■ 简短题目
把下面全部记录逐行改写成编号列表，空行略去。

··········

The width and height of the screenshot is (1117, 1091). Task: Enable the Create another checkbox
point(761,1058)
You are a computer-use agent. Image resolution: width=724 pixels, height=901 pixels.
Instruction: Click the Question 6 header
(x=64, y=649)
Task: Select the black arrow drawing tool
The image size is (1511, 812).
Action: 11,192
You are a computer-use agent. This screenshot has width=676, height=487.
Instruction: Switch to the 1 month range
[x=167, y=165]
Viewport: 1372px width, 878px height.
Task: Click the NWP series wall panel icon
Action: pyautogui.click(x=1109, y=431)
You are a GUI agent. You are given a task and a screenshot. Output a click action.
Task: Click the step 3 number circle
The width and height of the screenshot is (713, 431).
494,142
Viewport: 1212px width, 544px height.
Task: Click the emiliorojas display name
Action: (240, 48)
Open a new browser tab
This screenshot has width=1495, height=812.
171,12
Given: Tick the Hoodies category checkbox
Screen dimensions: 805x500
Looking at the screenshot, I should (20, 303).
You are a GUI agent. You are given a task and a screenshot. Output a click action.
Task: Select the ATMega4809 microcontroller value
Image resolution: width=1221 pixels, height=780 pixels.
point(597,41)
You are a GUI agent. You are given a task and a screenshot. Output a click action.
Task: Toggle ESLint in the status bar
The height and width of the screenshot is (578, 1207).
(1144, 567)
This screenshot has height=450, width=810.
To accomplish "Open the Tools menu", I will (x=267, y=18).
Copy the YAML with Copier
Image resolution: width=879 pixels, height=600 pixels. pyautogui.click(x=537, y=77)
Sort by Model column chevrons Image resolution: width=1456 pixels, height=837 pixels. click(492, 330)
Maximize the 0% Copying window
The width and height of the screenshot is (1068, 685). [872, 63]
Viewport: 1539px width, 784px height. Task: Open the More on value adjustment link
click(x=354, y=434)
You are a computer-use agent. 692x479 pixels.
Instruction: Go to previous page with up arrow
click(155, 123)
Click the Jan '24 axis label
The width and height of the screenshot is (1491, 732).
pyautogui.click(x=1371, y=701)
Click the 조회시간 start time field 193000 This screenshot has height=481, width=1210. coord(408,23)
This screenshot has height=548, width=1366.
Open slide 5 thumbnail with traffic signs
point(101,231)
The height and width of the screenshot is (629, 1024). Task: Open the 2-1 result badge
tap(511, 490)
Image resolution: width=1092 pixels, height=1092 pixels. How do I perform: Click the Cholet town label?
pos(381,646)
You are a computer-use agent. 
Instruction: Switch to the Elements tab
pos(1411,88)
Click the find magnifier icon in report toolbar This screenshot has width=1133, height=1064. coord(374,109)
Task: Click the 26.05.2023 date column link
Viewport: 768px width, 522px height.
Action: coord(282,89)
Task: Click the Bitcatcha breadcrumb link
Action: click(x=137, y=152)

··········

■ 回答
1. The width and height of the screenshot is (1117, 1091). Task: Enable the Create another checkbox
2. point(761,1058)
3. You are a computer-use agent. Image resolution: width=724 pixels, height=901 pixels.
4. Instruction: Click the Question 6 header
5. (x=64, y=649)
6. Task: Select the black arrow drawing tool
7. The image size is (1511, 812).
8. Action: 11,192
9. You are a computer-use agent. This screenshot has width=676, height=487.
10. Instruction: Switch to the 1 month range
11. [x=167, y=165]
12. Viewport: 1372px width, 878px height.
13. Task: Click the NWP series wall panel icon
14. Action: pyautogui.click(x=1109, y=431)
15. You are a GUI agent. You are given a task and a screenshot. Output a click action.
16. Task: Click the step 3 number circle
17. The width and height of the screenshot is (713, 431).
18. 494,142
19. Viewport: 1212px width, 544px height.
20. Task: Click the emiliorojas display name
21. Action: (240, 48)
22. Open a new browser tab
23. This screenshot has width=1495, height=812.
24. 171,12
25. Given: Tick the Hoodies category checkbox
26. Screen dimensions: 805x500
27. Looking at the screenshot, I should (20, 303).
28. You are a GUI agent. You are given a task and a screenshot. Output a click action.
29. Task: Select the ATMega4809 microcontroller value
30. Image resolution: width=1221 pixels, height=780 pixels.
31. point(597,41)
32. You are a GUI agent. You are given a task and a screenshot. Output a click action.
33. Task: Toggle ESLint in the status bar
34. The height and width of the screenshot is (578, 1207).
35. (1144, 567)
36. This screenshot has height=450, width=810.
37. To accomplish "Open the Tools menu", I will (x=267, y=18).
38. Copy the YAML with Copier
39. Image resolution: width=879 pixels, height=600 pixels. pyautogui.click(x=537, y=77)
40. Sort by Model column chevrons Image resolution: width=1456 pixels, height=837 pixels. click(492, 330)
41. Maximize the 0% Copying window
42. The width and height of the screenshot is (1068, 685). [872, 63]
43. Viewport: 1539px width, 784px height. Task: Open the More on value adjustment link
44. click(x=354, y=434)
45. You are a computer-use agent. 692x479 pixels.
46. Instruction: Go to previous page with up arrow
47. click(155, 123)
48. Click the Jan '24 axis label
49. The width and height of the screenshot is (1491, 732).
50. pyautogui.click(x=1371, y=701)
51. Click the 조회시간 start time field 193000 This screenshot has height=481, width=1210. coord(408,23)
52. This screenshot has height=548, width=1366.
53. Open slide 5 thumbnail with traffic signs
54. point(101,231)
55. The height and width of the screenshot is (629, 1024). Task: Open the 2-1 result badge
56. tap(511, 490)
57. Image resolution: width=1092 pixels, height=1092 pixels. How do I perform: Click the Cholet town label?
58. pos(381,646)
59. You are a computer-use agent. 
60. Instruction: Switch to the Elements tab
61. pos(1411,88)
62. Click the find magnifier icon in report toolbar This screenshot has width=1133, height=1064. coord(374,109)
63. Task: Click the 26.05.2023 date column link
64. Viewport: 768px width, 522px height.
65. Action: coord(282,89)
66. Task: Click the Bitcatcha breadcrumb link
67. Action: click(x=137, y=152)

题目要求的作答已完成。